XA

Tuesday, 4 August 2015

JOINT VENTURE


The word joint venture is describes as a business activity by two or more people or companies working together wherein each person contributes assets and share risks. Like a partnership, joint ventures can involve any type of business transaction and the "persons" involved can be individuals, groups of individuals, companies, or corporations. Famous examples of such ongoing joint ventures include Dow Corning, Sony Ericsson, and Owens-Corning. Cost of starting many projects can be very high so in this case a joint venture allows the persons involved to pool their collective resources in order to achieve the common aims without having to undertake potentially insurmountable or crippling financial obstacles to do so.

A joint venture takes place when two parties come together to take on one project. In a joint venture, both parties are equally invested in the project in terms of money, time, and effort to build on the original concept. While joint ventures are generally small projects, major corporations also use this method in order to diversify. A joint venture can ensure the success of smaller projects for those that are just starting in the business world or for established corporations. Since the cost of starting new projects is generally high, a joint venture allows both parties to share the burden of the project, as well as the resulting profits.

How to enter into Joint Venture agreements?
Selection of a good local partner is the key to the success of any joint venture. Once a partner is selected generally a Memorandum of Understanding or a Letter of Intent is signed by the parties highlighting the basis of the future joint venture agreement. A Memorandum of Understanding and a Joint Venture Agreement must be signed after consulting lawyers well versed in international laws and multi-jurisdictional laws and procedures. Before signing the joint venture agreement, the terms should be thoroughly discussed and negotiated to avoid any misunderstanding at a later stage.

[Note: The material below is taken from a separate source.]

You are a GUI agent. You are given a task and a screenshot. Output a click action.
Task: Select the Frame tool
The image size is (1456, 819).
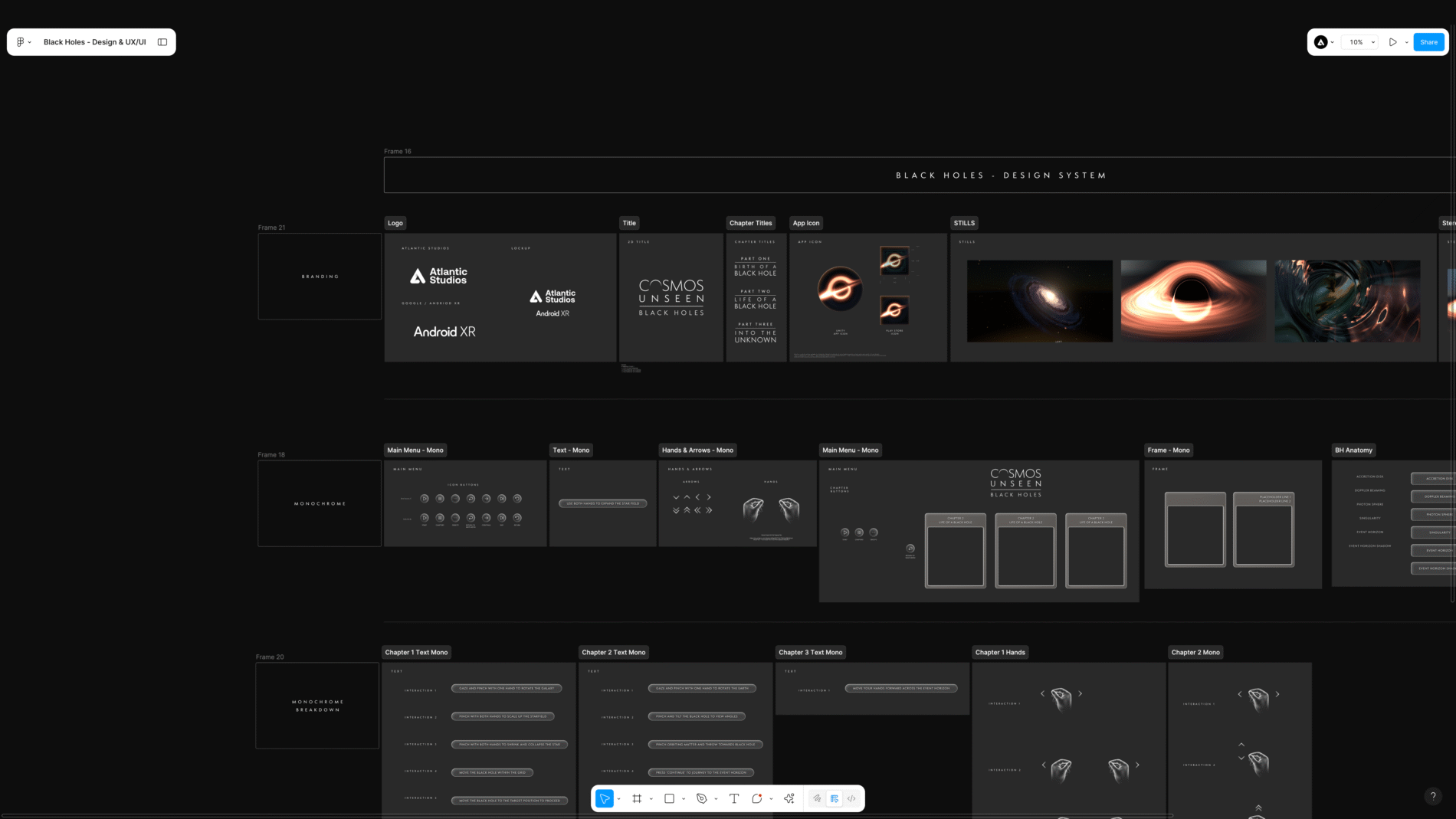point(637,798)
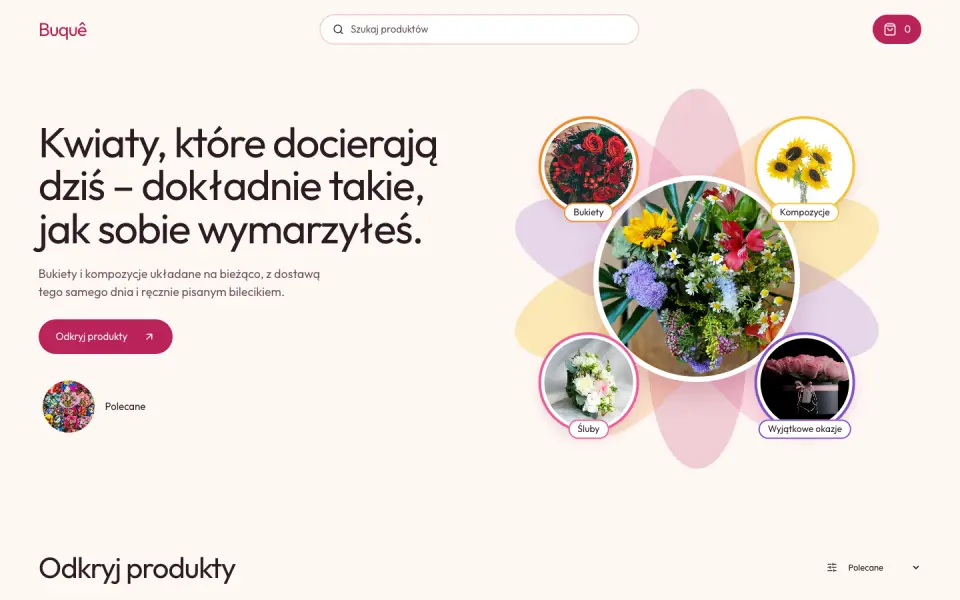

Negotiations require an understanding of the cultural and legal background of the parties.

Before signing a ‘Joint Venture Agreement’ the following must be properly addressed: 
·  Dispute resolution agreements
·  Applicable law.
·  Force Majeure
·  Holding shares
·  Transfer of shares
·  Board of Directors
·  General meeting.
·  CEO/MD
·  Management Committee
·  Important decisions with consent of partners
·  Dividend policy
·  Funding
·  Access.
·  Change of control
·  Non-Compete
·  Confidentiality
·  Indemnity
·  Assignment.
·  Break of deadlock
·  Termination.

The Joint Venture agreement should be subject to obtaining all necessary governmental approvals and licenses within specified period.

Challenges of Joint Ventures

Although joint ventures are a great way to pool capital and expertise while simultaneously reducing the risk of loss to all involved, they create some unique challenges as well. For example, if one party to the joint venture independently develops an idea that allows the joint venture entity to make a substantial profit, should the resulting profits of the joint venture be split evenly or should the inventing entity receive a larger portion of the profits? Problems such as these, often not considered at the inception of a joint venture, may be one reason that nearly half of all joint ventures last less than four years and typically end in a legal battle. For that reason, it is important to understand what a joint venture is, anticipate potential problems, and account for those possible eventualities in a joint venture agreement.